Bikers Head For The Beach

While the return of swallows to San Juan Capistrano, California and buzzards to Hinckley, Ohio are the first signs that spring is in the air, anyone who has been to Daytona Beach in early March knows that in this part of the world the arrival of flocks Of bikers is confirmation that winter is over.

It is estimated that half a million motorcycle enthusiasts wend their way to Daytona each March for Bike Week. When you add on the opening weekend, the week is actually a10-day vroom festival, packed with everything from huge, planned, public events to small, private, intimate opportunities to get together informally at local bars and bistros to chow down and have a Beer or two.

It's common to see license plates from 49 states and every Canadian province during Bike Week. When someone comes up with a cheap way to ship a bike from Honolulu, there is not doubt that residents of the aloha state will proudly join the crowds of cruising guys and gals as they zoom up and down Main Street and along the shore on A1A.

The variety of vehicles that gather in Daytona is amazing. But it's not surprising to see the most common names in overwhelming numbers. Harleys are by far the most popular. Most are the off-the-rack version and sport every color in the Harley-Davidson rainbow. Others are stunning works of fine art and engineering, with custom paint jobs, paraphernalia and pipes that were created by artistic geniuses.

Suzukis, Hondas, Indians, Kawasakis and Yamahas are well-represented. Classic, antique and truly unique 2 and 3-wheelers round out the field of participants in what might be the world's largest gathering of its kind. From small starter bikes to bodacious behemoths, the lore and lure of Daytona during Bike Week is irresistible.

Cruising along the highways and byways of Daytona and neighboring towns seems to be the thing to do on a sunny Bike Week day. With no helmet laws on the books, head gear is optional but worn by most. Since it does occasionally rain in the sunshine state, even riders who usually resist covering their heads on clear days don a helmet during inclement weather. When road conditions get rough, a little head protection can go a long way.

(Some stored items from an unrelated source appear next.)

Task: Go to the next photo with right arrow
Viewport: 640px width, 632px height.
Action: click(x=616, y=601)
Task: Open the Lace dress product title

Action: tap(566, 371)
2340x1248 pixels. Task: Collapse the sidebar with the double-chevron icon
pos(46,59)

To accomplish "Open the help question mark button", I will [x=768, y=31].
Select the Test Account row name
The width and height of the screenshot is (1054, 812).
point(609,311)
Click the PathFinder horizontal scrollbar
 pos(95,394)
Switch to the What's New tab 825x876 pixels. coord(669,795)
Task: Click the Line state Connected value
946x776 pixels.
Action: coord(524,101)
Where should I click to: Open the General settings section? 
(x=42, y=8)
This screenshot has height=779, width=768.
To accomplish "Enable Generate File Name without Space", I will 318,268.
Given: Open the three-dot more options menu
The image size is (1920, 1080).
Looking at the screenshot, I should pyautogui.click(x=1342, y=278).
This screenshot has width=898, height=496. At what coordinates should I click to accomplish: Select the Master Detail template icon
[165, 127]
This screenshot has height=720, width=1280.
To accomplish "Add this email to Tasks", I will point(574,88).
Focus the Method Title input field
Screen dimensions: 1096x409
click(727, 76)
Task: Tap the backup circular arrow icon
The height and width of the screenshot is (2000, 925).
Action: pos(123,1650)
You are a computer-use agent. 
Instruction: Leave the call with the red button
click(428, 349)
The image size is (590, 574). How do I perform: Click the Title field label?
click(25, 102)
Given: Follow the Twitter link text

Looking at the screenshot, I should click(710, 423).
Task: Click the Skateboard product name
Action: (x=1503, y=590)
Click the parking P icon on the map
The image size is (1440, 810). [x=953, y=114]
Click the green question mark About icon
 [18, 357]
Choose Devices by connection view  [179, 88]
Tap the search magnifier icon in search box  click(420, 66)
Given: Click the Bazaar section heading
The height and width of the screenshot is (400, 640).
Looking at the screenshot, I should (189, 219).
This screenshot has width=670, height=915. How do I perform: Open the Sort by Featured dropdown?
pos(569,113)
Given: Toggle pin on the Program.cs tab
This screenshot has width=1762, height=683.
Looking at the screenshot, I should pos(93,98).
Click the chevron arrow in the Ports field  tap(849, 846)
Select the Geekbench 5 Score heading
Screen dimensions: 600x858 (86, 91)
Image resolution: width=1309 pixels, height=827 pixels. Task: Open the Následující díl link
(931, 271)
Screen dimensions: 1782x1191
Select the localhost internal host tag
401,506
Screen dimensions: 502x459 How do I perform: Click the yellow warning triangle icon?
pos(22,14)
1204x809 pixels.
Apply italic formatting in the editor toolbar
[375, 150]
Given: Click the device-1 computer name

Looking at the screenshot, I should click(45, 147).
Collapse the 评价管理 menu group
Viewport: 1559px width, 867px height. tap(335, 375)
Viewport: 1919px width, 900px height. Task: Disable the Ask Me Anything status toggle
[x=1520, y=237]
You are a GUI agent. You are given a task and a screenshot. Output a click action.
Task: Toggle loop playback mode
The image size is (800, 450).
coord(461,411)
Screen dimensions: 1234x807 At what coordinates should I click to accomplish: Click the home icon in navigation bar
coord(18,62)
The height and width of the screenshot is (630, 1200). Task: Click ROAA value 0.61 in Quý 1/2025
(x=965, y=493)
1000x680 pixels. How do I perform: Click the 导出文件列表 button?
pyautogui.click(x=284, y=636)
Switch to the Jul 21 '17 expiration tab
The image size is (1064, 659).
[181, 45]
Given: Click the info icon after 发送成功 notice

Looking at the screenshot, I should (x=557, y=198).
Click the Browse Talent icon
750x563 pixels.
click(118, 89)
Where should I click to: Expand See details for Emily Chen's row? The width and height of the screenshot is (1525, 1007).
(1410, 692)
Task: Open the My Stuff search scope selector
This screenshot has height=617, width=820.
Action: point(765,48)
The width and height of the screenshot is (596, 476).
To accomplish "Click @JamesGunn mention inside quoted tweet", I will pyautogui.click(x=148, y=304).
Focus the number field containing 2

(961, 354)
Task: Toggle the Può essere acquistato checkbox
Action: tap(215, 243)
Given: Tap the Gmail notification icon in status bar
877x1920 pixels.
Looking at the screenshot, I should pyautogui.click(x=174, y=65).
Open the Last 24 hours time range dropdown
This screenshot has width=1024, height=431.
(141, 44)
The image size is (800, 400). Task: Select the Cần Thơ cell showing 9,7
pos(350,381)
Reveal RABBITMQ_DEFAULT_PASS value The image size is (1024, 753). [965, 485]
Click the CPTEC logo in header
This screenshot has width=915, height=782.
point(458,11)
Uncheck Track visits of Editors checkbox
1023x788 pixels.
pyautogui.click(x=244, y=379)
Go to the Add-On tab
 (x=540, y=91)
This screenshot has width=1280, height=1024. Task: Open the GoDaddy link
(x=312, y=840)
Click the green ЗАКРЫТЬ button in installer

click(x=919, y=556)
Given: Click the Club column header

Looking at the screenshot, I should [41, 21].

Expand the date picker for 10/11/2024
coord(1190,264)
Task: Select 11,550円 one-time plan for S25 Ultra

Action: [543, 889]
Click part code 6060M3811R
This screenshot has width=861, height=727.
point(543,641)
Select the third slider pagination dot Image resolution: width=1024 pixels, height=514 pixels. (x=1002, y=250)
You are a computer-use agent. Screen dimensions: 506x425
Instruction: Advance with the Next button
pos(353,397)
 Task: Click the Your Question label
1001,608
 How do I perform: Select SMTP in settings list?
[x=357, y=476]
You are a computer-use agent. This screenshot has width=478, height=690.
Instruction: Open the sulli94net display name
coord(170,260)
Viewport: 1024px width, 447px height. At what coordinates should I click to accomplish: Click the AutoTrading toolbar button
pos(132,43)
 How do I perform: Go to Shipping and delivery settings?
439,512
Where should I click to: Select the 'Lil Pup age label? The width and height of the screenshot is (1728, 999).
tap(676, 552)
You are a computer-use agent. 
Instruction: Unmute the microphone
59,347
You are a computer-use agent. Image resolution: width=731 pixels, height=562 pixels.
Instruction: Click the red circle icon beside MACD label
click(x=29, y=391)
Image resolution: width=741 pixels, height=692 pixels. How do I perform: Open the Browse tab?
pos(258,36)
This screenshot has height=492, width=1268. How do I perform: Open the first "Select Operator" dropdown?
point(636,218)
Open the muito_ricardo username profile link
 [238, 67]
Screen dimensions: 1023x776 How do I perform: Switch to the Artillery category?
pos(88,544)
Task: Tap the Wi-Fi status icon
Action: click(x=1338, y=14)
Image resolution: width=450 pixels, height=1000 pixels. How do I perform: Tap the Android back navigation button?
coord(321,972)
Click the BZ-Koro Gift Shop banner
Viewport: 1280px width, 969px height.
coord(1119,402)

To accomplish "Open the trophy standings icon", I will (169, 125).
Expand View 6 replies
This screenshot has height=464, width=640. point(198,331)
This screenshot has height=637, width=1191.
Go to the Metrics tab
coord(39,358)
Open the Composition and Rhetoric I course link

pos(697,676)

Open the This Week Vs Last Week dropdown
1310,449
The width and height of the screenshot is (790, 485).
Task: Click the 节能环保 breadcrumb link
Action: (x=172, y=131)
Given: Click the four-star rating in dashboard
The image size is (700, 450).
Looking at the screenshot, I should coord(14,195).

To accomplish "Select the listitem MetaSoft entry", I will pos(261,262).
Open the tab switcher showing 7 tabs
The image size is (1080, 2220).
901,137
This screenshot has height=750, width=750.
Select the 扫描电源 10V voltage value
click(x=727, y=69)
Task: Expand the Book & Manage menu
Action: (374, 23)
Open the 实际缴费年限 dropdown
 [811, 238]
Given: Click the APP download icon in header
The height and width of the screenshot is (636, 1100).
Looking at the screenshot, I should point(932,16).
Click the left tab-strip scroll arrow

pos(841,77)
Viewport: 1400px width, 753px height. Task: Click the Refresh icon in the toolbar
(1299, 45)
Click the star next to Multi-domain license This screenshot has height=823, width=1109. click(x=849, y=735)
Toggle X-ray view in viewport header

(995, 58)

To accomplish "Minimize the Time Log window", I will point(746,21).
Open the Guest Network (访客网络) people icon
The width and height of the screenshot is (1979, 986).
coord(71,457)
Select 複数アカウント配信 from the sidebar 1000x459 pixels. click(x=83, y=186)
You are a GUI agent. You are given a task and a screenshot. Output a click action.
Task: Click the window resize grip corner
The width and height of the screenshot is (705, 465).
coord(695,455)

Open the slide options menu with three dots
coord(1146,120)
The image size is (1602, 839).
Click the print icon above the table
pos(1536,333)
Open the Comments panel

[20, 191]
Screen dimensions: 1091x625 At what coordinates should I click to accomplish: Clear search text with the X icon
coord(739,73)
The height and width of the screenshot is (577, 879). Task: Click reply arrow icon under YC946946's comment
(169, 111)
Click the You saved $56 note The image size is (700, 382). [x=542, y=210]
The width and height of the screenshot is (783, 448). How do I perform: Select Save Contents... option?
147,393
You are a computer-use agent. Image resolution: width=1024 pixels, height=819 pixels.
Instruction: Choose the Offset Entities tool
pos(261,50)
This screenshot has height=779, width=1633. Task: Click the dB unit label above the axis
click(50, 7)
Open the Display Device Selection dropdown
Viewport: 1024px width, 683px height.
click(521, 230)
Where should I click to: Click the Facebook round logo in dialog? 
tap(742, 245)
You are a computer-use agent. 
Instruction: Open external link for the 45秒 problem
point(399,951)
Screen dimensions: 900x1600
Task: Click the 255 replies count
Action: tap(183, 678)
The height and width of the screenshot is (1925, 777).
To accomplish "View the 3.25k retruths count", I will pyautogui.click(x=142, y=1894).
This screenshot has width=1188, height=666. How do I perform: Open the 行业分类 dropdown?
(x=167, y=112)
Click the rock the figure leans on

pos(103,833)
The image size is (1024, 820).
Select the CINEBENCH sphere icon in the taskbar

Beside cruising and catching some rays on the sand and in the surf, Bike Week visitors have a myriad of activities and events – mild, wild and everything in between – to choose from. One of the favorite choices on everyone's to-do list is strolling along Main Street, stopping to visit the shops and merchant stalls, and checking out the bar scene. For anyone who is looking for that perfect leather jacket or just the right T-shirt, this is the place. Everything from biker bling to some cute little thing that's made of chrome and clips your cell phone to the handlebars is for sale.

On the last Sunday evening of Bike Week, you would think that the town slowly returns to its quieter mode. Think again. The departure of motorcycles heralds another annual occurrence – spring break! And, so, the college crowd starts showing up all over and the party rocks on.